Reason #2 – There’s no evidence that mandatory photo ID laws are necessary. Despite occasional anecdotes – often from biased sources – there is zero hard evidence of widespread voter fraud in North Carolina or, indeed, the nation as a whole. According to the Director of the State Board of Elections, “in 2008, there were 18 cases of double-voting in North Carolina out of millions of votes cast.”
This evidence (or lack thereof) mirrors similar findings from around the country.
Data from the U.S. Department of Justice shows that while 196,139,871 votes have been cast in federal elections since October 2002, only 52 individuals have been convicted of federal voter fraud. Most of these convictions were for vote buying or for voter registration fraud, neither of which would be prevented by restrictive ID requirements at the polls.

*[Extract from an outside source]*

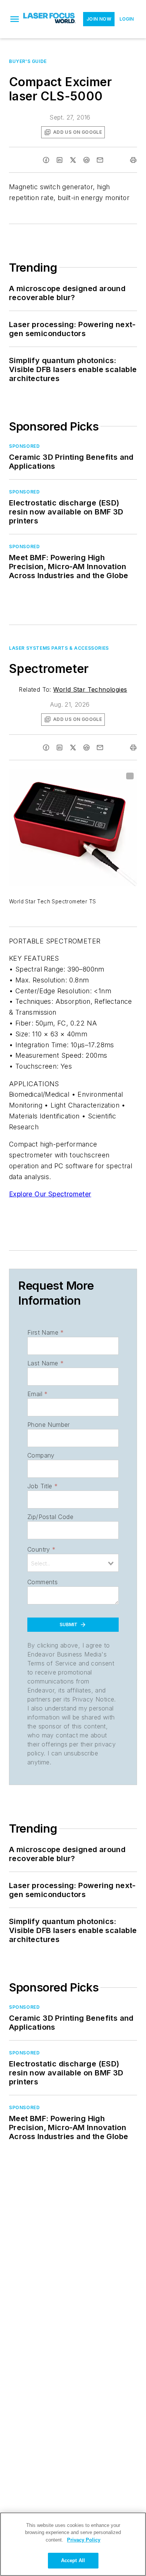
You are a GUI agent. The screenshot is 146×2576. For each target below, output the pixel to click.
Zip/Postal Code (50, 1516)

Reason # 3 - Mandatory photo ID could disenfranchise tens of thousands of North Carolinians. The American Association of People with Disabilities estimates that more than 3 million Americans with disabilities do not possess a driver’s license or state-issued photo ID.
A University of Milwaukee study found that approximately 23 percent of Wisconsin residents aged 65 and older do not have driver’s licenses or photo identification, while fewer than 3 percent of Wisconsin students have driver’s licenses showing their current address.
There have been similar findings in Georgia and many other states.
Put simply, mandatory photo ID laws systematically block and discourage voter participation. Like poll taxes and literacy tests of the Jim Crow days, they set up roadblocks that make it much harder for thousands of good, honest, law abiding citizens to exercise their constitutional rights.
Bob Hall, the nonpartisan voting expert at Democracy North Carolina has the best answer for what’s really behind this proposal:
“Requiring a photo ID is really just a way to reduce the number of voters Republicans don’t like. It’s exactly what the Democrats did after 1898 when they regained control of the General Assembly and instituted the literacy test and poll tax to “stop voter fraud” and purge as many opponents from voter rolls as possible. We’re suffering the legacy of that enforced disenfranchisement still today.”
In other words, the proposal is, first and foremost, a dark and cynical political move aimed at cementing a political victory. For this and a host of other reasons, it is an idea that deserves to be resisted with all of the hope, energy and optimism that caring and thinking North Carolinians can muster.
Rob Schofield is the Director of Research and Policy Development at N.C. Policy Watch.